Learn to Draw on iPad with Apple Pencil
An iPad and Apple Pencil are the best drawing tools ever made for beginners — infinite undo, no wasted paper, and apps that teach. Here's how to go from unboxing to actual skill.
The mistake most new iPad owners make
They download a professional canvas app, open an infinite blank page with 200 brushes… and freeze. Professional tools are wonderful, but they don't teach. A blank canvas assumes you already know what to do with it. As a beginner, what you need first is guided reps — someone showing you where each line goes until your hand knows it alone.
The right learning stack for iPad
- Start with a teaching app — one that guides strokes and scores your accuracy (this is exactly what DrawUp does).
- Practice daily, briefly. 10–15 minutes. The iPad's always-with-you nature is the advantage — use it on the couch, in bed, wherever.
- Graduate subjects, not tools. Cute animals → faces → figures. Your tools can stay the same while your subjects level up.
- Move to a pro canvas app later, once your hand is trained — your skills transfer completely.

Why DrawUp fits the iPad perfectly
- Full Apple Pencil support — pressure-friendly tools (marker, pencil, crayon) that feel natural, plus finger drawing that works just as well.

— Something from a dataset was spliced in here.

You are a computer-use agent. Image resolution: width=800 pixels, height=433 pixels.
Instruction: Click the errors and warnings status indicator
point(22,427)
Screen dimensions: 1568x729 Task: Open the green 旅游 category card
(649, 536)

- 500+ step-by-step lessons sized for short sessions: pick a tutorial, follow the guide dot, finish a real drawing in one sitting.

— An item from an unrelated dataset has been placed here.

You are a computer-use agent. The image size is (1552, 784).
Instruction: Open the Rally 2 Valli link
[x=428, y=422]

- Live accuracy scoring uses the Pencil's precision to give you meaningful feedback — this is where the Pencil genuinely beats a finger.
- Layers, palettes and speedpaint export introduce you to pro-app concepts gently, so the eventual jump to a pro canvas app feels familiar.
- Runs on iPhone, iPad, and Apple Silicon Macs — and there's an Android version for mixed-device households.
A 2-week iPad drawing plan
Days 1–3: one easy animal tutorial per day (bee, toucan, cat). Days 4–7: one character tutorial per day, chasing 95%+ accuracy. Week 2: alternate a new tutorial with redrawing a previous one from memory in free-draw mode. By day 14 you'll have a gallery of a dozen finished pieces and — more importantly — visible proof that your accuracy scores are rising.